The researchers introduced prostate cancer epithelial cells into the animals 10 days after the diets began. They then started giving some of the mice the PFAS chemical perfluorooctanesulfonic acid (PFOS) orally seven days a week.

Researchers also exposed non-tumor-forming and tumor-forming human prostate cells floating in growth media to varied doses of PFOS or perfluorobutane sulfonic acid (PFBS), another member of the PFAS chemical family, for two days as part of the study.

Researchers discovered that tumor-forming prostate cells exposed to PFOS reproduced at three times the rate of those not exposed to PFBS after two days.

The researchers noticed an increase in tumor volume in mice exposed to either PFOS or a high fat diet after 40 days in the mouse model. The mice subjected to a combination of PFOS and a high fat diet reportedly grew tumors at the quickest rate.

Influencing future recommendations

Dr. Madak-Erdogan and her colleagues believe that PFAS interact with dietary fat to activate a protein-coding gene called peroxisome proliferator-activated receptor, based on their findings. This leads cells to metabolize in a way that raises the risk of carcinogenesis in benign prostate cells while also increasing tumor growth in malignant prostate cells.

Dr. Madak-Erdogan told Medical News Today that her findings will influence future healthcare professional advice to avoid PFAS-containing items, particularly for men. “Our studies provide a basis to reduce PFAS exposure through food wrapping, particularly those used for fast foods or food with high fat content, or occupational exposures,” she noted.

Dr. Mehran Movassaghi, a urologist and director of men’s health at Providence Saint John’s Health Center in Santa Monica, CA, and an assistant professor of urology at Saint John’s Cancer Institute, was also interviewed by MNT. He claims that this is a problem that affects both men and women.

“It’s a general health issue […]. A lot of different chemicals found in plastics are known to be carcinogens, and this is just essentially more evidence.”

Regarding a high-fat diet, Dr. Movassaghi stated that the findings of the study can assist medical professionals in guiding patients toward the optimum diet for cancer prevention.
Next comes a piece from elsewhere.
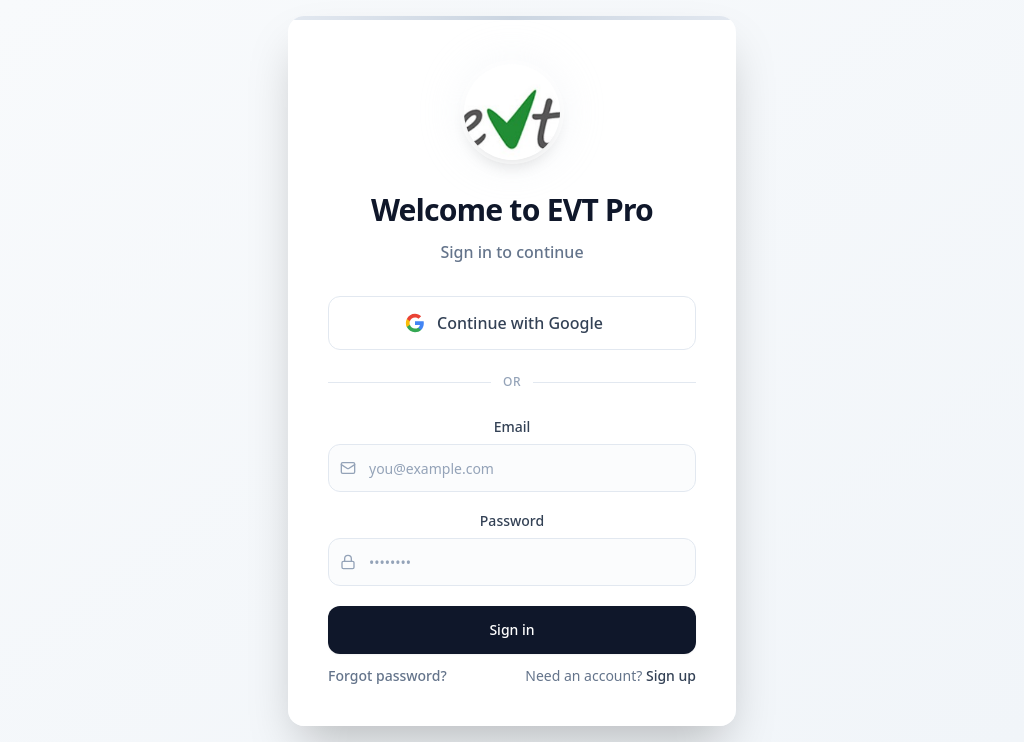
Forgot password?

He expressed particular reservations about the ketogenic diet, which has grown in popularity during the last five years. “It’s concerning because a lot of people look at that as an opportunity to regain control of their health,” he said.

“And in the short term, while they may be able to lose weight, in the long term, we don’t know what the effects will be — whether it be on cardiac disease, dyslipidemia, or related to cancer. It’s important when someone [is] seeking out […] the optimal diet to point to certain studies like these and say although this is not a proven fact, there are definitely things that point to its [being] dangerous, especially if someone decides this is their lifestyle.”

Dr. Madak-Erdogan also believes that this research will provide light on how PFAS and high-fat diets may affect other cancers. “We now have a pretty good basis to look into other types of cancers, including colorectal cancer or breast cancer, which are highly associated with high fat diet consumption,” she explained.

Dr. Madak-research Erdogan’s goals for the future include delving deeper into the molecular underpinnings of PFAS and high-fat diet synergy, as well as investigating this interaction in additional cancers linked to a high-fat diet.